Mogi das Cruzes

Agora o Rio Tietê entra na cidade de Mogi das Cruzes, nome que surgiu a partir da palavra indígena Boygi, que significa Rio das Cobras em referencia ao Rio Tietê. Mais tarde Boygi passou a ser reconhecida como Mogi e o termo “das cruzes ” foi incorporado devido à tradição de marcar limites de territórios urbanos e rurais com cruzes.
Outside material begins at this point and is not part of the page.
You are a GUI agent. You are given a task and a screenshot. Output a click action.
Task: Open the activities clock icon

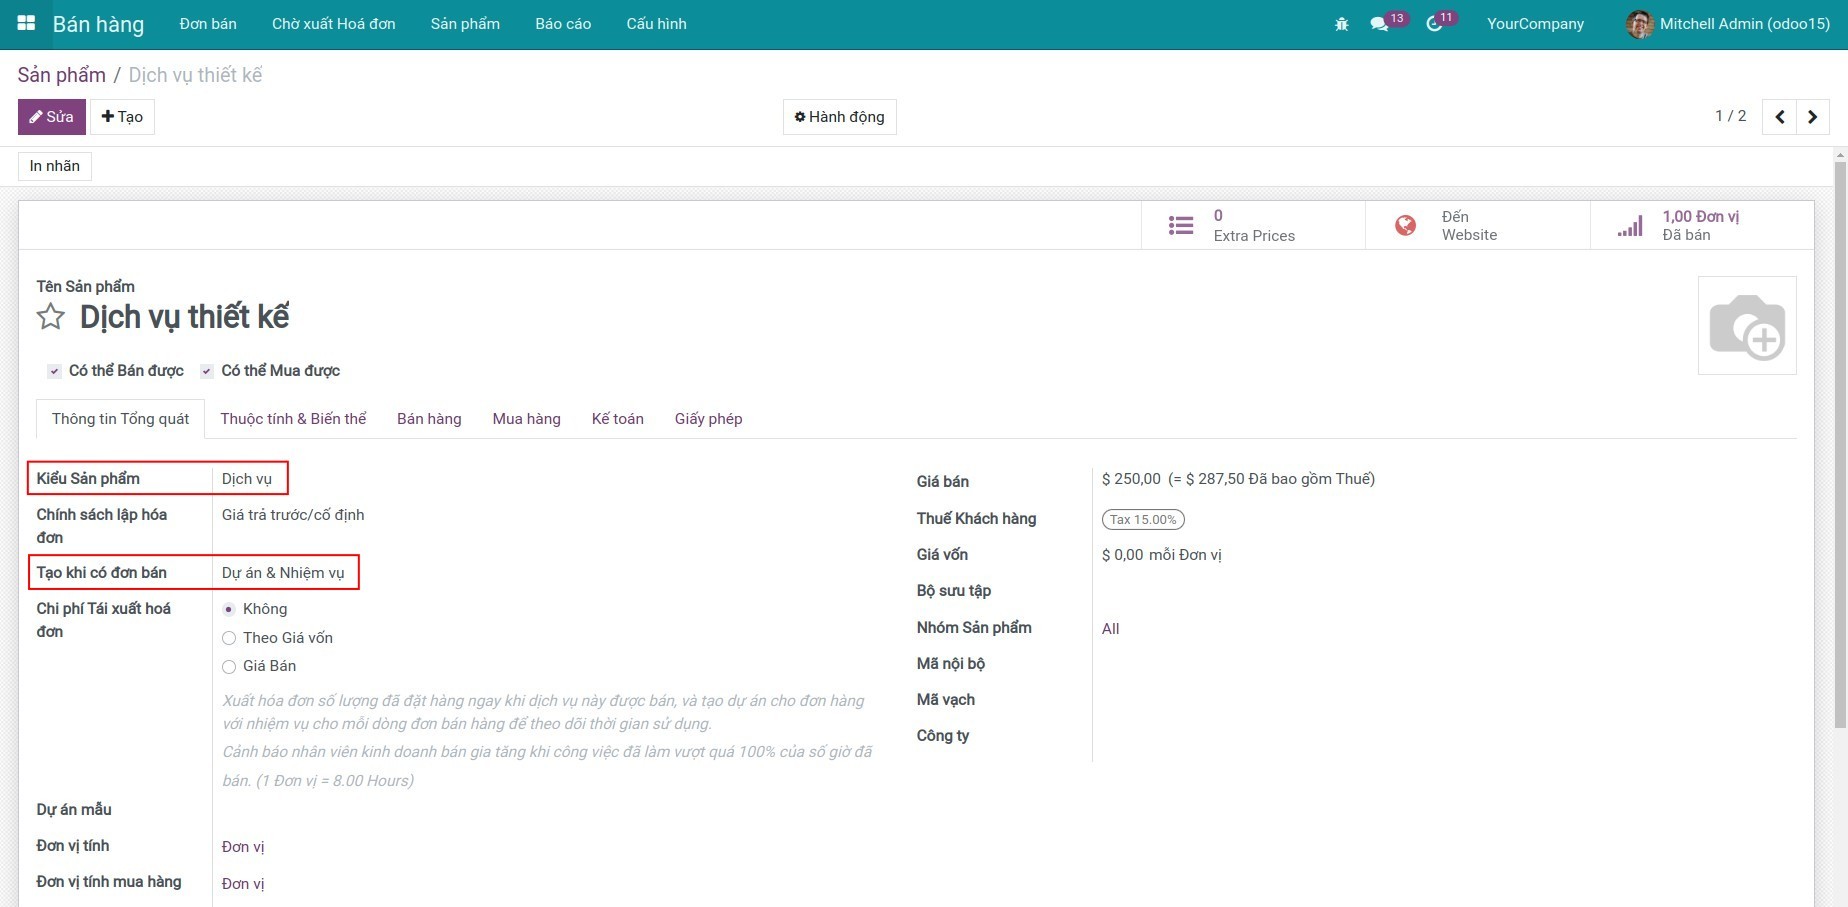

Numa área de 725,4 Km2 possui 329.680 habitantes, sendo 301.551 habitantes urbanos e 28.129 habitantes rurais, caracteriza-se por uma das maiores concentrações de imigrantes e descendentes de japoneses do estado e, também, pela maior produção de hortifrutigranjeiros de São Paulo.
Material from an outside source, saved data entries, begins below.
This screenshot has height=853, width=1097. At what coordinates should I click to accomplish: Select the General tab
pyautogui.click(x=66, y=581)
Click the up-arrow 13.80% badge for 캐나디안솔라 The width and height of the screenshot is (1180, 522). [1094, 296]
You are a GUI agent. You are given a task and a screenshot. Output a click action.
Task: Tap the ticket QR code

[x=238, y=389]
A cidade possui como patrimônio histórico:

Convento do Carmo

Licença para a fundação foi concedida em 3 de março de 1629 pelo Capitão Geral, Diogo Luiz de Oliveira em nome de sua Majestade. As terras foram doadas por José Preto e sua esposa, filha de Gaspar Vaz, pelo então vigário de Mogi, Padre Gaspar Saches e pela Câmara. As doações datam de 1627 e 1628 sendo as terras chamadas de Nossa Senhora do Carmo.

Igreja do Carmo

Ordem 1º e 3º do Carmo. A mais nova delas é a da Ordem 3º (Rua Otto Unger). Dizem ter sido erguida sobre um jazido, vinte anos antes do século que nos deve a Independência. A igreja maior, da Ordem 1º, segundo Frei Thimóteo Van Den Broek, data do século XVII.

Igreja Matriz

Construída pelos escravos. Era de taipa. Há referências de que já em 1580, funcionava como igreja. Em 1952 começou a cair. A nova igreja foi iniciada no dia 25 de julho de 1952.

Igreja de São Benedito

Data da fundação é incerta entre os anos de 1747 e 1869. O nome da igreja de São Benedito foi em 1879, com a introdução da imagem de São Benedito pois antes era Igreja do Bom Jesus do Matozinho.